2. `wbResolveId.Count=1` — WB's ResolveId also finds it.
3. `wbSelectedType=EnvCell` — type classification is correct.
4. `wbDbTryGet<EnvCell>=True` — the cell record IS loadable by WB.
5. `hadRenderData=False` at request time — no pre-existing cache hit.
All preconditions for a successful upload were met. The failure was in a downstream emitter-collection step (line 1223) that's tangential to the cell's own geometry — but its exception silently kills the entire upload.
## Fix
**One-line WB fork patch.** Pre-check the Setup-prefix bit before calling `TryGet<Setup>`:
```csharp
// Before:
if (_dats.Portal.TryGet<Setup>(stab.Id, out var stabSetup)) {
// After:
if ((stab.Id & 0xFF000000u) == 0x02000000u
&& _dats.Portal.TryGet<Setup>(stab.Id, out var stabSetup)) {
```
For GfxObj-prefixed stabs (which have no `DefaultScript` and no emitters anyway), the branch is now skipped correctly. For Setup-prefixed stabs, behavior is unchanged.

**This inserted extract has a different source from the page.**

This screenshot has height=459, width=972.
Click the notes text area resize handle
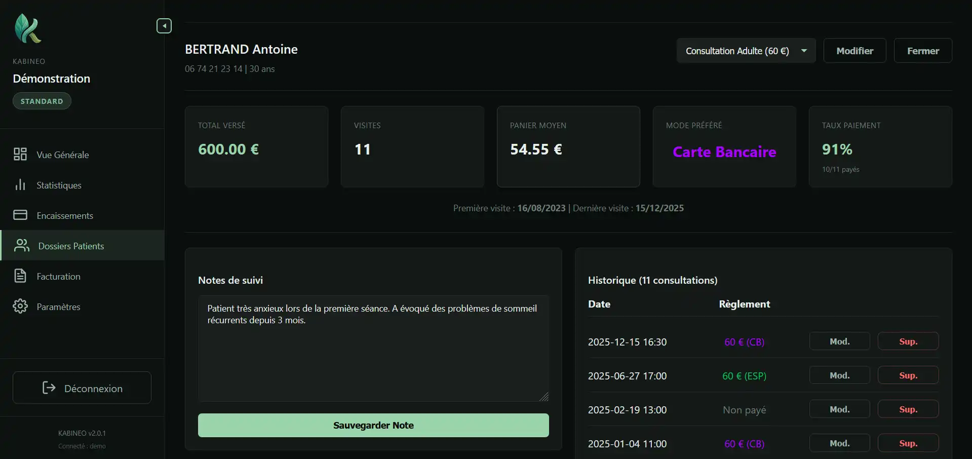[x=544, y=397]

This is in our WB fork at [`references/WorldBuilder/Chorizite.OpenGLSDLBackend/Lib/ObjectMeshManager.cs:1230`](../../references/WorldBuilder/Chorizite.OpenGLSDLBackend/Lib/ObjectMeshManager.cs:1230). The patch should be upstreamed — it's a real WB bug.
## Verification approach
After applying the fix:
1. Re-launch with `ACDREAM_PROBE_INDOOR_UPLOAD=1`.
2. Walk Holtburg.
3. Expect: zero `[wb-error]` lines, zero `[indoor-upload] NULL_RESULT` lines. Previously-failing cells now have `[indoor-upload] completed` lines.
4. Visual: floor renders in Holtburg Inn; objects no longer appear "below ground."

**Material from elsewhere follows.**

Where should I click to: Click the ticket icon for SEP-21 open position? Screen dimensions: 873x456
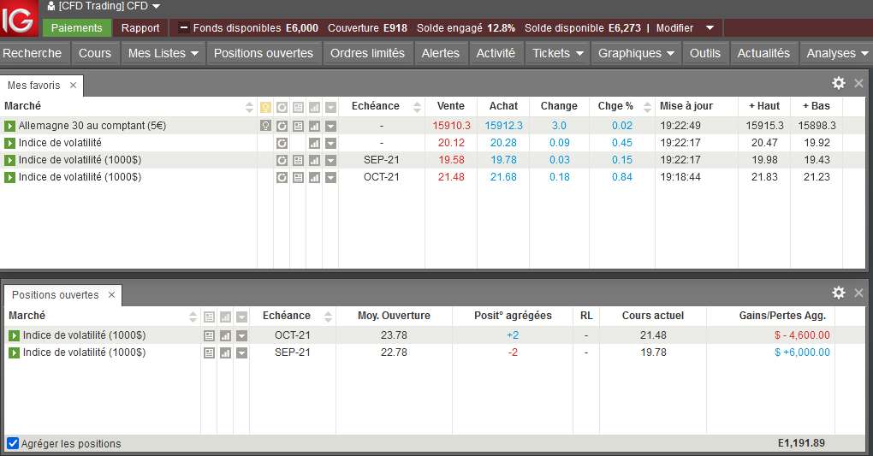[210, 353]
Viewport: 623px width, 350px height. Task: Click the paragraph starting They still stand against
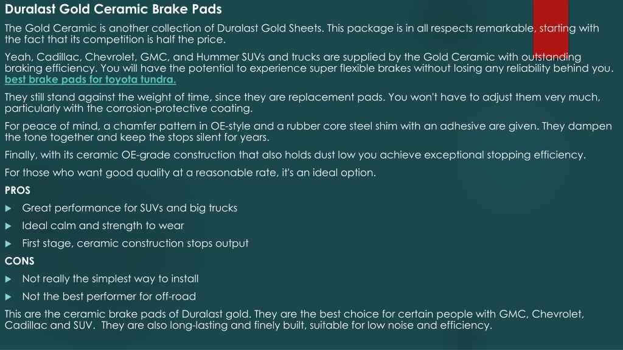click(302, 103)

## Phase 1 → Phase 2 chain summary
The diagnostic-driven approach worked end-to-end:
- **Phase 1:** Added 5 probes. Identified that 26 Holtburg cells silently fail. Confirmed H1 class of bug. Could not pinpoint without exception data.
- **Phase 2 Task 1:** Wrapped `PrepareMeshDataAsync` in a continuation to capture `Task.Exception`. Found that the task was never faulted — `tcs.TrySetResult(null)` ran instead. Hypothesized exception was swallowed inside `PrepareMeshData`.
- **Phase 2 cause-narrowing diagnostics:** Added `ourCellDb.TryGet` + `wbResolveId.Count` + `wbSelectedType` + `wbDbIsPortal` + `wbDbTryGet<EnvCell>` + `hadRenderData` checks. Each iteration narrowed the cause class.
- **Phase 2 final probe:** Replaced WB's `NullLogger` with a Console-backed `ConsoleErrorLogger`. WB's existing `_logger.LogError(ex, ...)` call at the catch block immediately surfaced 55 ArgumentOutOfRangeException stack traces with file:line locations. **Cause definitively identified in one capture.**
- **Phase 2 fix:** One-line guard at the throwing call site.
Total runtime: ~3 client launches to nail it.